**INSTRUCTIONS TO FOLLOW:**
The response must be a precise copy of the records that follow.

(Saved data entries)

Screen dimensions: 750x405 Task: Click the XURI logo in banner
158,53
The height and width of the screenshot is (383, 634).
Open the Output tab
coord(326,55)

**TASK RESULT:**
Screen dimensions: 750x405 Task: Click the XURI logo in banner
158,53
The height and width of the screenshot is (383, 634).
Open the Output tab
coord(326,55)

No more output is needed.